Some more photos I've taken on this walk:
There is a waterfall in Jilling Cove! The very lucky residents of North Harbour St, Balgowlah have this amazing natural feature in their backyards. To find this waterfall see the green star in the embedded map above.

Fact: there are Little Penguins in the Manly area. Breeding season is from July 1 to February 28. You can get fined for anchoring, fishing and having pets with you in the Little Penguin habitats around Manly.


Crater Cove at isn't accessible by foot but when you get to the lookout above it you can see some fantastic views. I find it interesting that Sydney Harbour National Park is made up of four parks that don't meet.
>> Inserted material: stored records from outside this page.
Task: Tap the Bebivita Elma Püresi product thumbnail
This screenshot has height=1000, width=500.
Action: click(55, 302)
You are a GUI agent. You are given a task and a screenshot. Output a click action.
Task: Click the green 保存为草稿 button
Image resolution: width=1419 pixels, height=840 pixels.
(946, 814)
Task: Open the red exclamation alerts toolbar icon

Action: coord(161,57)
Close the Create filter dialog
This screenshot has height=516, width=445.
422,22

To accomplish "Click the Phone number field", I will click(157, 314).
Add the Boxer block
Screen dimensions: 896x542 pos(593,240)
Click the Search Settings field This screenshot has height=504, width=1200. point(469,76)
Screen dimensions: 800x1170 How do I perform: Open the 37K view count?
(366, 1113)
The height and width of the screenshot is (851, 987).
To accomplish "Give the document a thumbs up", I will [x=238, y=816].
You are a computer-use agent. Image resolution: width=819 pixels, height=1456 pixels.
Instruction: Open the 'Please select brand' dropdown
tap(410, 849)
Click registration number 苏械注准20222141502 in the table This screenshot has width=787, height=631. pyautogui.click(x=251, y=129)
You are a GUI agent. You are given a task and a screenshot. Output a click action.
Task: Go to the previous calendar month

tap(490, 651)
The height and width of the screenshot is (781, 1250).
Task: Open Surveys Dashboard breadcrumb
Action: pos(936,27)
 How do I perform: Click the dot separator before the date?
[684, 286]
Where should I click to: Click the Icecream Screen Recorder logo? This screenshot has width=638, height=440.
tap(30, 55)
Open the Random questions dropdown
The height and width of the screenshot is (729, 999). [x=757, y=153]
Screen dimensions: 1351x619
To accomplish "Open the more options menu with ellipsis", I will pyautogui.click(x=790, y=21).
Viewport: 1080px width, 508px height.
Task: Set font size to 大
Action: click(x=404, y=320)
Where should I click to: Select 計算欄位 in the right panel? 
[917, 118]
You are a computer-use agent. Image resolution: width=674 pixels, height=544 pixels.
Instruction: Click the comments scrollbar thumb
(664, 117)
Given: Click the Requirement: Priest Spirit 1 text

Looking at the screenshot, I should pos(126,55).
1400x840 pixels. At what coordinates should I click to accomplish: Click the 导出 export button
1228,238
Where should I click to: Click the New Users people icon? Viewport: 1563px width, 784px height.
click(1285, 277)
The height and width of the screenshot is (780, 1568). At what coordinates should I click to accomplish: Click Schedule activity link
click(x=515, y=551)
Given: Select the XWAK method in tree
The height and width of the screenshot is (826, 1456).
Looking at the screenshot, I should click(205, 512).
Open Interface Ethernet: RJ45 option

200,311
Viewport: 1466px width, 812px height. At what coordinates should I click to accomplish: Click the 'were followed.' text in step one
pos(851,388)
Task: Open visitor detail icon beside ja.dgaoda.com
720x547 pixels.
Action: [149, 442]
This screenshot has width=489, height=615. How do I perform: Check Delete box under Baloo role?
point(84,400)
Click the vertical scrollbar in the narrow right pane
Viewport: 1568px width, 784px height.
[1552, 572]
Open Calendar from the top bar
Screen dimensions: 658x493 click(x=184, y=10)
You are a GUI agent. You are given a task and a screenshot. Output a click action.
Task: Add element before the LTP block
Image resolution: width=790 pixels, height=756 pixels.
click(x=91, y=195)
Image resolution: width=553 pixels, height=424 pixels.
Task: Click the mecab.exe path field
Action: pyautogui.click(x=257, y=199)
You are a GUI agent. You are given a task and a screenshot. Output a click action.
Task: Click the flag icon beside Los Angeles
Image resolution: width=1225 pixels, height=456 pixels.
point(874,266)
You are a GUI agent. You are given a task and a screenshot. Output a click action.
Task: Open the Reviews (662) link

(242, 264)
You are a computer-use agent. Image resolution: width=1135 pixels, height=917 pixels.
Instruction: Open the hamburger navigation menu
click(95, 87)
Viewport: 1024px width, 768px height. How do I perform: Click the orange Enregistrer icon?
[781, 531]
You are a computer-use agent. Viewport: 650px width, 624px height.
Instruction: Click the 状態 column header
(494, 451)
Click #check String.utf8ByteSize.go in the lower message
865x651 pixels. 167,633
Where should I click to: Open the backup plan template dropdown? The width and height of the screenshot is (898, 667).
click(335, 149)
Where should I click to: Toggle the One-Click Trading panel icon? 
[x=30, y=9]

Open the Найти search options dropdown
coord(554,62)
From this lookout you can view all four (North Head, Dobroyd Head, Middle Head, and South Head)




Wednesday 11 February 2015

My 2015 Project

My goal is to visit every beach in Sydney by the end of 2015.


I woke up on New Years Day and wanted to do something awesome, go somewhere I had never been before. I wanted to do it alone and I wanted it to involve a drive and a walk. I googled hidden beaches in Sydney and chose the closest one to where I live. Little Congwong Beach. While I was there I decided to turn it into a project for the year. I got the idea from a friend of mine, Jazz http://lifebling.blogspot.com.au, who has spoken about visiting every suburb of Sydney that has a train station, also taking a year to complete by travelling around via train alighting at every stop to see all of Sydney.

I have written up a list of all the beaches I have found, there are 95 (although this could change as I discover more). I have been to 27 beaches so far this year.

I'll be writing up a little description of each as I go and post any photos if I have taken any.